• **AUFGABE 1**
Geben Sie den folgenden Textauszug über Trinkblasen wieder, beginnend mit "ich benutze die" und endend mit "reichlich spülen blieben.". Ersetzen Sie dabei "gefrierschrank" durch "kühlschrank".

• **ZITIERTER TEXTAUSZUG**
====

Da beseitigt Du Dich eventuell selbst gleich mit.


----------



## xrated (7. Oktober 2013)

Na sollst das ja nicht trinken


----------



## Lord_Farquaad (12. Oktober 2013)

Ich würd die Evoc Trinkblasen noch mit ins Rennen schmeißen. Ich find total klasse, dass man die nach dem Fahren einfach auf links dreht und weghängt. Da hat man nie Probleme mit Schimmel oder sowas. Ich kenn auch welche die die Trinkblasen zwischen dem Fahren immer ins Eisfach machen damit da nix schimmeln kann.


----------



## corratec1234 (15. Oktober 2013)

ich benutze die trinkblasen von mckinley, bekommt man im intersport shop. die blasen sind baugleich zu den deuter/ source blasen nur um die  hälfte günstiger.
als mundstück benutze ich das source helix, bin damit sehr zufrieden. andere mundstücke waren nach kurzer zeit immer schnell undicht und ließen sich nicht besonders gut reinigen.

eigentlich lasse ich nach einer tour nur das rest wasser raus und lege die blase in den gefrierschrank. wenn ich sie mal reinige, dann benutze ich solche zahntabs für die dritten und lass die blase über nacht liegen. schimmel oder sowas hatte ich bisher noch nicht, zumindest nicht sichtbar.

bei klorix usw. hätte ich angst, dass da rückstände in der blase trotz reichlich spülen blieben.

====

Gespeicherte Datensätze:
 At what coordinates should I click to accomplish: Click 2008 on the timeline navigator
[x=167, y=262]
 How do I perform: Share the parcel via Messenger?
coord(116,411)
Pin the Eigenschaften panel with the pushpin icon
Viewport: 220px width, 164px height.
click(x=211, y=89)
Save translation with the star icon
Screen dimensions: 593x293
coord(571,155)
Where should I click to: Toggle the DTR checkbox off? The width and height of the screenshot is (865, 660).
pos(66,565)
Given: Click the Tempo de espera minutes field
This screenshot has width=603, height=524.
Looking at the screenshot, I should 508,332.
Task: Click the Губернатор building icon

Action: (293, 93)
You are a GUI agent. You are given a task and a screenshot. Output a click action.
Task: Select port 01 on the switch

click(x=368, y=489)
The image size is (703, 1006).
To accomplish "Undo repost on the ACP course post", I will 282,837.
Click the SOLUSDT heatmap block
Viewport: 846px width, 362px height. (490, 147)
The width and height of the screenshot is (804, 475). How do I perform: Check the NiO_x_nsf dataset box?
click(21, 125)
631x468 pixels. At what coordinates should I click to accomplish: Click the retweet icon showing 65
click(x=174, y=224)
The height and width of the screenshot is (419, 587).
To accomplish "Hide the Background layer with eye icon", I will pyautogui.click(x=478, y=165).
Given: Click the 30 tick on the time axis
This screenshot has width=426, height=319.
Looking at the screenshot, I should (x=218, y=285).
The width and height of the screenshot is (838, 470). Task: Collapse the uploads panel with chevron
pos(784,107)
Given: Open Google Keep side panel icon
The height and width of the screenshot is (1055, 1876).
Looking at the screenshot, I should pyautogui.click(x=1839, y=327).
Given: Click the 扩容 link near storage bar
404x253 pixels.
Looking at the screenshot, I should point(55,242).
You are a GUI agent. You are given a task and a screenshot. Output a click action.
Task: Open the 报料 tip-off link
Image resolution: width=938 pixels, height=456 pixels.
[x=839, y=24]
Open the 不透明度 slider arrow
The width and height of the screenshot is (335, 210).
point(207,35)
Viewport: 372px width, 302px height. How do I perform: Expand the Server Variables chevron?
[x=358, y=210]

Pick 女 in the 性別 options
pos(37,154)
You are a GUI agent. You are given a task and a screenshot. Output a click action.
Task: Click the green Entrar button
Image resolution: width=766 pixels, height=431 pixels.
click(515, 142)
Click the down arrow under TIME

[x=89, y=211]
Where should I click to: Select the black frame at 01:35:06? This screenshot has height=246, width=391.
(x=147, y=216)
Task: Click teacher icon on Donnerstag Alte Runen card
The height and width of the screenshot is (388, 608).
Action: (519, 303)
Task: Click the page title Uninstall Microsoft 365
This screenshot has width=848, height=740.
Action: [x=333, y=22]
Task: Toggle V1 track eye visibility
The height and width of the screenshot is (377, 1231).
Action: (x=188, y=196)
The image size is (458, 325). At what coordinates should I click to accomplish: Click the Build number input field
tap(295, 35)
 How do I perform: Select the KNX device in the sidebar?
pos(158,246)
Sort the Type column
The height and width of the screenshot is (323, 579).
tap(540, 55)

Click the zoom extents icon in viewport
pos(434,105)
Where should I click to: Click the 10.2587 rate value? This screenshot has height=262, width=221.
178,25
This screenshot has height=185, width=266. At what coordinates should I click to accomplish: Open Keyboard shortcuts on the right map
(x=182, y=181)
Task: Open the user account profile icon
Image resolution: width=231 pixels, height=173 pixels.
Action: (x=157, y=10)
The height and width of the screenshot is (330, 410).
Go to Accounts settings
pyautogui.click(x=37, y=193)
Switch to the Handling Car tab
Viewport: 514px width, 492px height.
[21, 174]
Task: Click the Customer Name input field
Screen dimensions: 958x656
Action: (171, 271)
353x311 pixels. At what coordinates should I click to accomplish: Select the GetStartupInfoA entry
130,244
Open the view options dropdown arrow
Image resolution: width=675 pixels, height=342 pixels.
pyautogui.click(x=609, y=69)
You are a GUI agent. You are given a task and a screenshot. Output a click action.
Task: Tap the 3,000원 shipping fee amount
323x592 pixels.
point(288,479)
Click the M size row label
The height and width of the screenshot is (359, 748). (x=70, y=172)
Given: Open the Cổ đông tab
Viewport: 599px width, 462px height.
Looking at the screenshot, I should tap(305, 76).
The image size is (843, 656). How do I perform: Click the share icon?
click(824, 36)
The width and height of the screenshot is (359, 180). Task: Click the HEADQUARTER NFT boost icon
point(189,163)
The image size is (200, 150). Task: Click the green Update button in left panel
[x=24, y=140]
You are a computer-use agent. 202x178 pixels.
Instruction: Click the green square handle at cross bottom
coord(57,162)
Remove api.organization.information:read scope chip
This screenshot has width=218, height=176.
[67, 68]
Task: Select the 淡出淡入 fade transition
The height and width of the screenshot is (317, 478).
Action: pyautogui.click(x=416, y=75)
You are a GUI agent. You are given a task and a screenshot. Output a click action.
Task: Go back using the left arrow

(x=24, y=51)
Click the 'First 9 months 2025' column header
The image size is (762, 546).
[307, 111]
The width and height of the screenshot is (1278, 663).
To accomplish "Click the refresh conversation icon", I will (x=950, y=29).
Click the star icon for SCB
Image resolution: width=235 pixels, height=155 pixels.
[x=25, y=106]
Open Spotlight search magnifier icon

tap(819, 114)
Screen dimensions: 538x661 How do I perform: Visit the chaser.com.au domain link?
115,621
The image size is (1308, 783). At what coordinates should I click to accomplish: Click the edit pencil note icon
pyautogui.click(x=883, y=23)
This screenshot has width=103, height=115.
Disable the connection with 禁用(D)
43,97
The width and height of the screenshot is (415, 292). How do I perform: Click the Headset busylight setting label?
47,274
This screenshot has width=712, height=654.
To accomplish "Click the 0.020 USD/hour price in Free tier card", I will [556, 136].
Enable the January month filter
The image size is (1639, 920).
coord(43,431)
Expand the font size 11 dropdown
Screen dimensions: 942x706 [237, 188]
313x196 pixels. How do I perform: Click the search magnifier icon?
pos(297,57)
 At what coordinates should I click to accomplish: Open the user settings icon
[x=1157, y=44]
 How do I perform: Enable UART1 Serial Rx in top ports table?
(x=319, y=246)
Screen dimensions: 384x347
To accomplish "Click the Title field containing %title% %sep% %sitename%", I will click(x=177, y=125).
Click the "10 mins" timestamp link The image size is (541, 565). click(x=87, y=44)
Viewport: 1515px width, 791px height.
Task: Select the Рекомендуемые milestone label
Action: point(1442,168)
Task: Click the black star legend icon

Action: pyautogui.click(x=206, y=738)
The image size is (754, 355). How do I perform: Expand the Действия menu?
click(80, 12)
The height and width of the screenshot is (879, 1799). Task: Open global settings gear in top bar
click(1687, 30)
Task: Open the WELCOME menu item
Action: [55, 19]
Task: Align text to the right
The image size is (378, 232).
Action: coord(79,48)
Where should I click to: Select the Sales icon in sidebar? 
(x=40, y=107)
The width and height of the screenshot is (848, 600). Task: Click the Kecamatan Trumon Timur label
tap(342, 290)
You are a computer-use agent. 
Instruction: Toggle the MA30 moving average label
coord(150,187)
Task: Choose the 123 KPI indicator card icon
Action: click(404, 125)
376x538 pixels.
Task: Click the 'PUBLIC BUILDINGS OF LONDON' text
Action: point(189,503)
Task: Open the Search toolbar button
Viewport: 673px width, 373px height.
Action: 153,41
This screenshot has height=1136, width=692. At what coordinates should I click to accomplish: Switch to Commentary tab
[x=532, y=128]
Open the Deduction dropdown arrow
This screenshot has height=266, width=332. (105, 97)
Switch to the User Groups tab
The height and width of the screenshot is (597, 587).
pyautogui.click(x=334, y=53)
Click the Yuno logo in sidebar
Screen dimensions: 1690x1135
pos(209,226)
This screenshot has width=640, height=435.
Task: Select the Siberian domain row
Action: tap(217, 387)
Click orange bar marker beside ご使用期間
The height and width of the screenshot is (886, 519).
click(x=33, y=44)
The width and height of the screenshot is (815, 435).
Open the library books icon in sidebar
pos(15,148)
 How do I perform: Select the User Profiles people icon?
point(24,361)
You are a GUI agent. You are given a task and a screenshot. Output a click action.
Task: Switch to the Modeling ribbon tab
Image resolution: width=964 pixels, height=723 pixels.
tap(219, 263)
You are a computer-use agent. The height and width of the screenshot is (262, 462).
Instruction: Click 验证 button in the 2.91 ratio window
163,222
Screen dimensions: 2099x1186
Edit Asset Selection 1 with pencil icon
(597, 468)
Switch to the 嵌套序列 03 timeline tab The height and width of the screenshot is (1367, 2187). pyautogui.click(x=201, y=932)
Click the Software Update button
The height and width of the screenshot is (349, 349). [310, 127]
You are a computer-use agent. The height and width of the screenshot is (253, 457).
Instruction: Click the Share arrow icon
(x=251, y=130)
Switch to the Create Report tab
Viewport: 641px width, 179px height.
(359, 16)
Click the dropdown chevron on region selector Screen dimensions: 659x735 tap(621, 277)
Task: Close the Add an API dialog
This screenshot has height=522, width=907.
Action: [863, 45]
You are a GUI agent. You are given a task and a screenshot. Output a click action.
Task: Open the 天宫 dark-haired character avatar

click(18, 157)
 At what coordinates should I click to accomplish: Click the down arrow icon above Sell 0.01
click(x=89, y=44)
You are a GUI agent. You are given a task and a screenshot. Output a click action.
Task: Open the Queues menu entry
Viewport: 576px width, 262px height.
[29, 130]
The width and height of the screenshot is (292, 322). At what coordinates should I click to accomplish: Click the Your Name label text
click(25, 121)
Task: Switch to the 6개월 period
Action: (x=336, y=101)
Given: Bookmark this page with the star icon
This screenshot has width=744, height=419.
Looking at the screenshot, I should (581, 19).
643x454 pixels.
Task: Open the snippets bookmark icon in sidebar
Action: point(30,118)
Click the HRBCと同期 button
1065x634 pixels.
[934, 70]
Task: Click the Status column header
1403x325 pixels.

====

• **AUFGABE 2**
Schreiben Sie jede Zeile heraus, in der das Wort "label" vorkommt.

• **LÖSUNG 1**
ich benutze die trinkblasen von mckinley, bekommt man im intersport shop. die blasen sind baugleich zu den deuter/ source blasen nur um die  hälfte günstiger.
als mundstück benutze ich das source helix, bin damit sehr zufrieden. andere mundstücke waren nach kurzer zeit immer schnell undicht und ließen sich nicht besonders gut reinigen.

eigentlich lasse ich nach einer tour nur das rest wasser raus und lege die blase in den kühlschrank. wenn ich sie mal reinige, dann benutze ich solche zahntabs für die dritten und lass die blase über nacht liegen. schimmel oder sowas hatte ich bisher noch nicht, zumindest nicht sichtbar.

bei klorix usw. hätte ich angst, dass da rückstände in der blase trotz reichlich spülen blieben.

• **LÖSUNG 2**
Click the M size row label
The width and height of the screenshot is (415, 292). How do I perform: Click the Headset busylight setting label?
Task: Select the Рекомендуемые milestone label
The width and height of the screenshot is (848, 600). Task: Click the Kecamatan Trumon Timur label
Instruction: Toggle the MA30 moving average label
The width and height of the screenshot is (292, 322). At what coordinates should I click to accomplish: Click the Your Name label text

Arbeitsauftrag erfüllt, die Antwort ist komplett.